Problem description —
Transcribe all records exactly.

[Extracted records]
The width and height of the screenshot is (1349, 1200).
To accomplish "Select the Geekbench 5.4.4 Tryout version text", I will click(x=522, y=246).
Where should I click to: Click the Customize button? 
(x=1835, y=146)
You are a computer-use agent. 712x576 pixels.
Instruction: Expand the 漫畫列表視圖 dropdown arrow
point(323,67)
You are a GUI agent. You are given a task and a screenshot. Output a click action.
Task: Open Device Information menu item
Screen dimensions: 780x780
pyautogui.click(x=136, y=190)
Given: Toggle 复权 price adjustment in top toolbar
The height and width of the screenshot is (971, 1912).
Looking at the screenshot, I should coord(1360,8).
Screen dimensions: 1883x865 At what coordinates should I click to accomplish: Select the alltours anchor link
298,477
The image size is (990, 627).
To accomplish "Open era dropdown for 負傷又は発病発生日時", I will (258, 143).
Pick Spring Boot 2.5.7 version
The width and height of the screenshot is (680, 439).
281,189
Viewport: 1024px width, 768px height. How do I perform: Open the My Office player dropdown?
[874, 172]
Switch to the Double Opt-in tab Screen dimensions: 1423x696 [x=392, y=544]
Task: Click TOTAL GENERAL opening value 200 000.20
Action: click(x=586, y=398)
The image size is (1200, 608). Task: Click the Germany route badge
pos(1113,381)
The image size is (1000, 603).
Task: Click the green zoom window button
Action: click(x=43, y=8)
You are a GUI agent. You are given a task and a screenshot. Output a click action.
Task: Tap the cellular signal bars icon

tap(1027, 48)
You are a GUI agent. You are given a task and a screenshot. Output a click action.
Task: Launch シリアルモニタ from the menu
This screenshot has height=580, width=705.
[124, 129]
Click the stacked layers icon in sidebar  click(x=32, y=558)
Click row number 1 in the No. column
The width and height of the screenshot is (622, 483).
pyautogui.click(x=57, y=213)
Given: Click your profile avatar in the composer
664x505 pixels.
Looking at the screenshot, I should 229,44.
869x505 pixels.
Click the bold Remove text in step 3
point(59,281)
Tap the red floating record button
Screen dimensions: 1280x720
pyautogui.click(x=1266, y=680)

Your solution —
The width and height of the screenshot is (1349, 1200).
To accomplish "Select the Geekbench 5.4.4 Tryout version text", I will click(x=522, y=246).
Where should I click to: Click the Customize button? 
(x=1835, y=146)
You are a computer-use agent. 712x576 pixels.
Instruction: Expand the 漫畫列表視圖 dropdown arrow
point(323,67)
You are a GUI agent. You are given a task and a screenshot. Output a click action.
Task: Open Device Information menu item
Screen dimensions: 780x780
pyautogui.click(x=136, y=190)
Given: Toggle 复权 price adjustment in top toolbar
The height and width of the screenshot is (971, 1912).
Looking at the screenshot, I should coord(1360,8).
Screen dimensions: 1883x865 At what coordinates should I click to accomplish: Select the alltours anchor link
298,477
The image size is (990, 627).
To accomplish "Open era dropdown for 負傷又は発病発生日時", I will (258, 143).
Pick Spring Boot 2.5.7 version
The width and height of the screenshot is (680, 439).
281,189
Viewport: 1024px width, 768px height. How do I perform: Open the My Office player dropdown?
[874, 172]
Switch to the Double Opt-in tab Screen dimensions: 1423x696 [x=392, y=544]
Task: Click TOTAL GENERAL opening value 200 000.20
Action: click(x=586, y=398)
The image size is (1200, 608). Task: Click the Germany route badge
pos(1113,381)
The image size is (1000, 603).
Task: Click the green zoom window button
Action: click(x=43, y=8)
You are a GUI agent. You are given a task and a screenshot. Output a click action.
Task: Tap the cellular signal bars icon

tap(1027, 48)
You are a GUI agent. You are given a task and a screenshot. Output a click action.
Task: Launch シリアルモニタ from the menu
This screenshot has height=580, width=705.
[124, 129]
Click the stacked layers icon in sidebar  click(x=32, y=558)
Click row number 1 in the No. column
The width and height of the screenshot is (622, 483).
pyautogui.click(x=57, y=213)
Given: Click your profile avatar in the composer
664x505 pixels.
Looking at the screenshot, I should 229,44.
869x505 pixels.
Click the bold Remove text in step 3
point(59,281)
Tap the red floating record button
Screen dimensions: 1280x720
pyautogui.click(x=1266, y=680)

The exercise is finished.